Key Takeaways: Streamlit Dashboards


  1. Apps are scripts. Streamlit's threshold concept is that a Streamlit app is a Python script that re-runs from top to bottom on every user interaction. No event handlers, no component lifecycles, no callbacks — just linear code. Internalize this and everything else makes sense.

  2. Widgets return values directly. value = st.slider(...) returns the current value as a Python object. You use the value in a regular Python flow: filter DataFrames, build charts, display results. The widget state is part of the widget's return value, not a separate state store.

  3. Caching makes re-runs fast. @st.cache_data for DataFrames and serializable data; @st.cache_resource for models and database connections. Without caching, expensive operations re-run on every interaction and the app is unusable. With caching, only the cheap parts of the script re-run.

  4. Layout is composable. st.sidebar, st.columns, st.tabs, st.expander, st.container — each is a simple primitive that you combine into dashboards. Sidebar for filters, columns for KPIs, tabs for different views, expanders for optional content.

  5. Every major chart library works. st.pyplot for matplotlib/seaborn, st.plotly_chart for Plotly, st.altair_chart for Altair, st.bokeh_chart for Bokeh, plus built-in st.line_chart and friends for quick cases. Bring whatever library you already know.

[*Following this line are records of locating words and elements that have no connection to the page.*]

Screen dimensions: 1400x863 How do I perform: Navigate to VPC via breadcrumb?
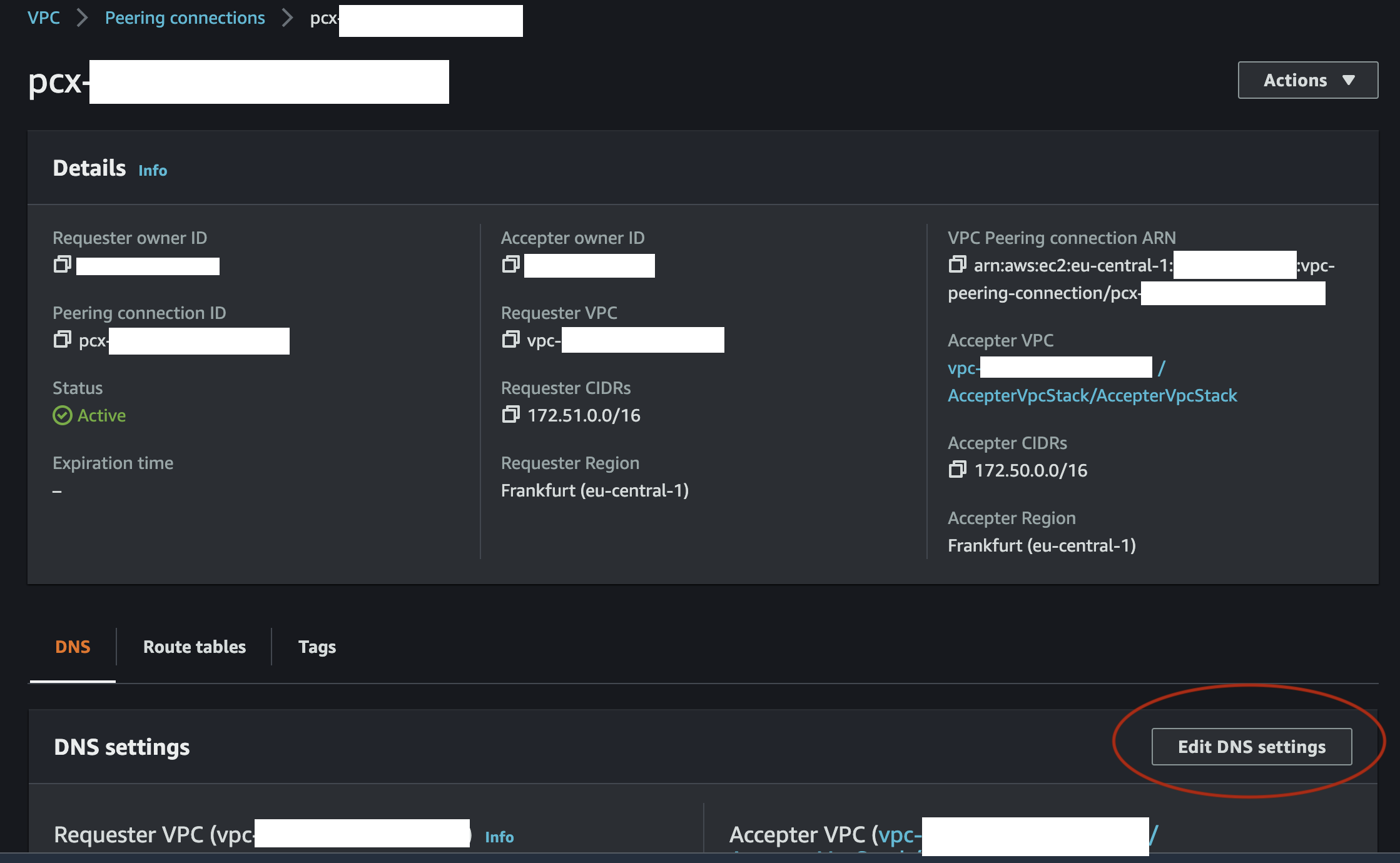[43, 18]
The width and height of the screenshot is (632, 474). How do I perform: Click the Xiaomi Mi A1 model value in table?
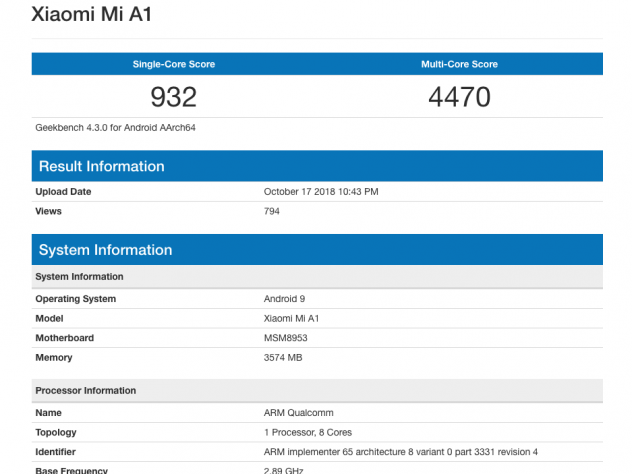click(291, 318)
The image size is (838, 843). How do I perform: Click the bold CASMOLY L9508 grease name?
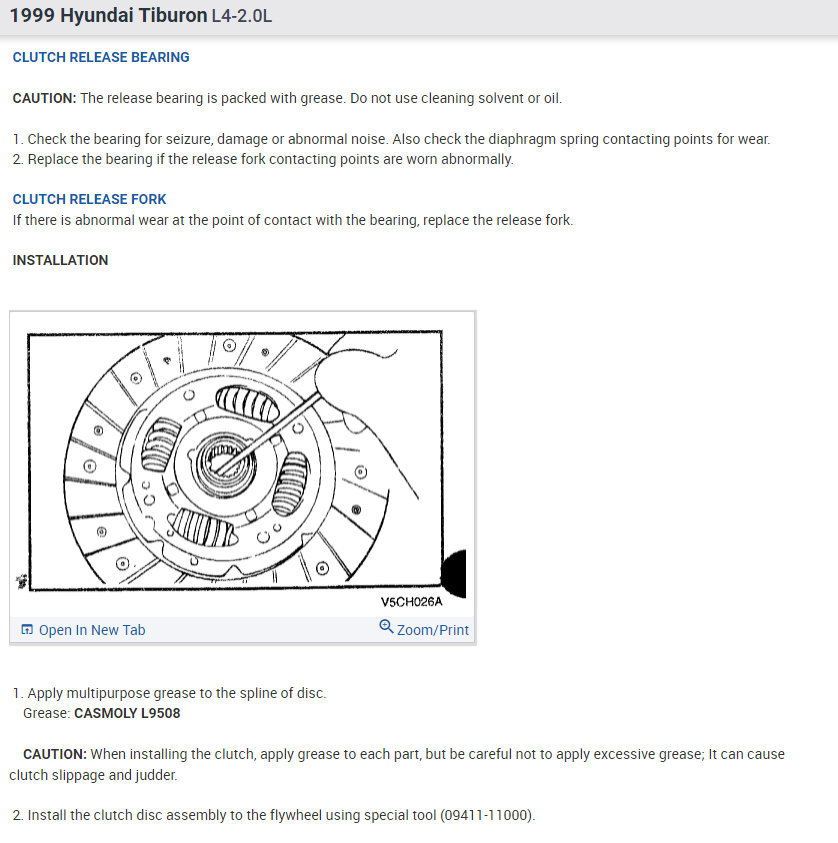127,713
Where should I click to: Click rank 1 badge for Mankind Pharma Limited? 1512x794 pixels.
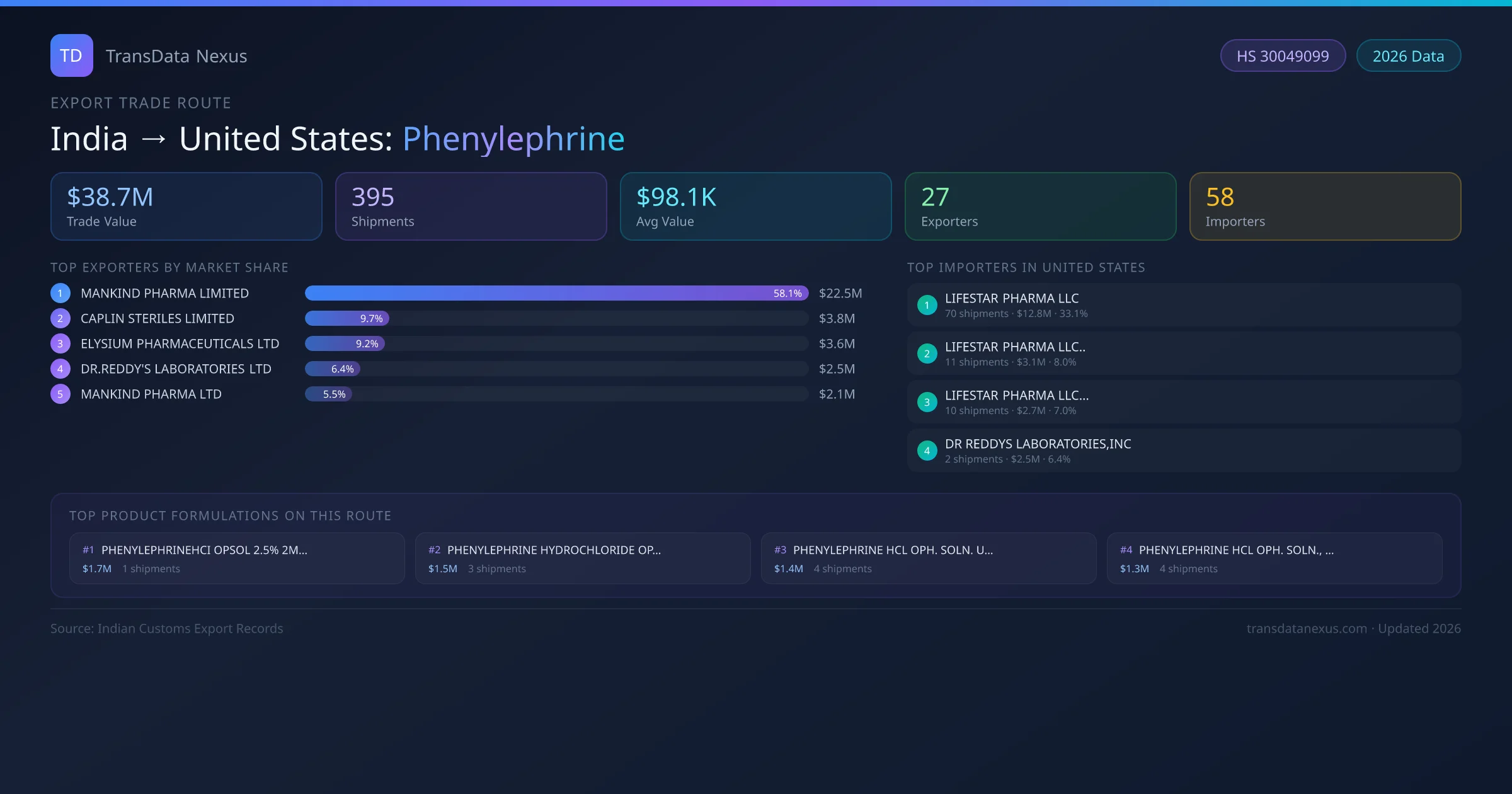(x=60, y=293)
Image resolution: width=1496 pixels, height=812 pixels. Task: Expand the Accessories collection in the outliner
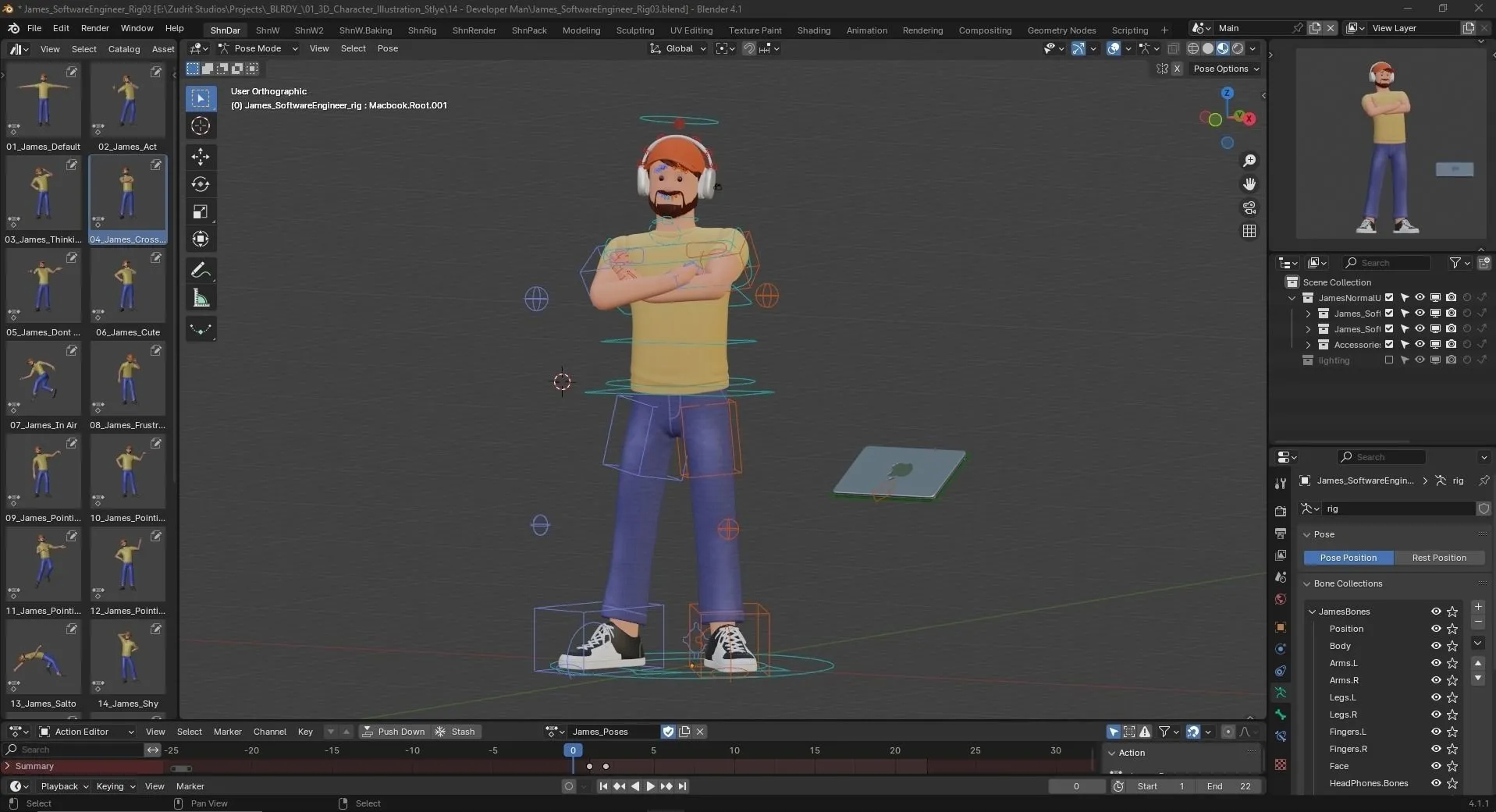coord(1309,344)
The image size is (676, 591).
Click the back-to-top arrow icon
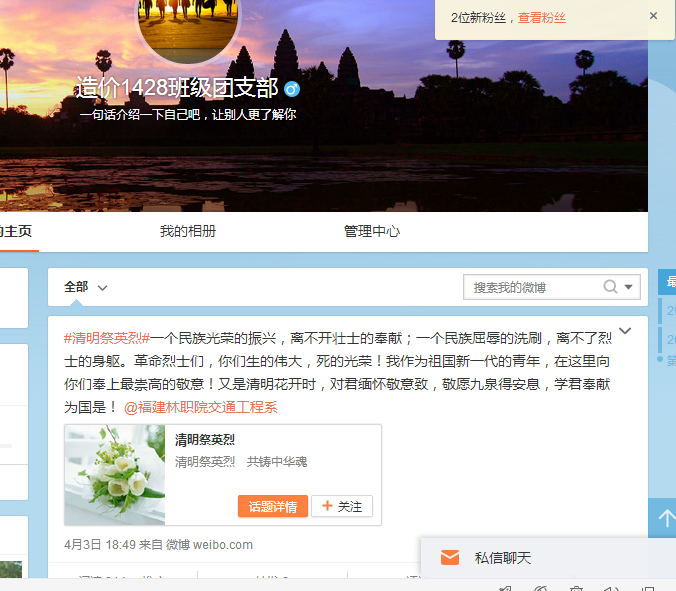[663, 519]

  6. Session state persists across re-runs. st.session_state is a dict-like object that survives re-runs for a user's session. Use for counters, multi-step workflows, persistent selections, and form values. Local variables do not persist; session state does.

  7. Forms batch interactions. st.form groups widgets so only a submit button triggers a re-run. Useful for dashboards with expensive downstream computations where you don't want every widget change to trigger a re-compute.

  8. Streamlit Community Cloud is free deployment. Push code to GitHub, connect to share.streamlit.io, wait a minute, get a URL. The deployment friction is effectively zero. Paid tiers exist for scale and private hosting.

  9. The filter-transform-display pattern is canonical. Most Streamlit dashboards have the same structure: sidebar filters → apply filters → compute derived metrics → display as charts and tables. Learn the pattern and most dashboards follow it.

  10. Streamlit has limits; know them. For complex cross-filtering, custom CSS, high-scale deployment, or specific enterprise features, Dash or other tools may be better. For everything else (which is most projects), Streamlit is the fastest path from data to interactive app.


Chapter 30 introduces Dash, the main alternative to Streamlit, with a different execution model (explicit callbacks) and different trade-offs. Knowing both tools lets you pick the right one for each project — Streamlit for speed and simplicity, Dash for flexibility and control.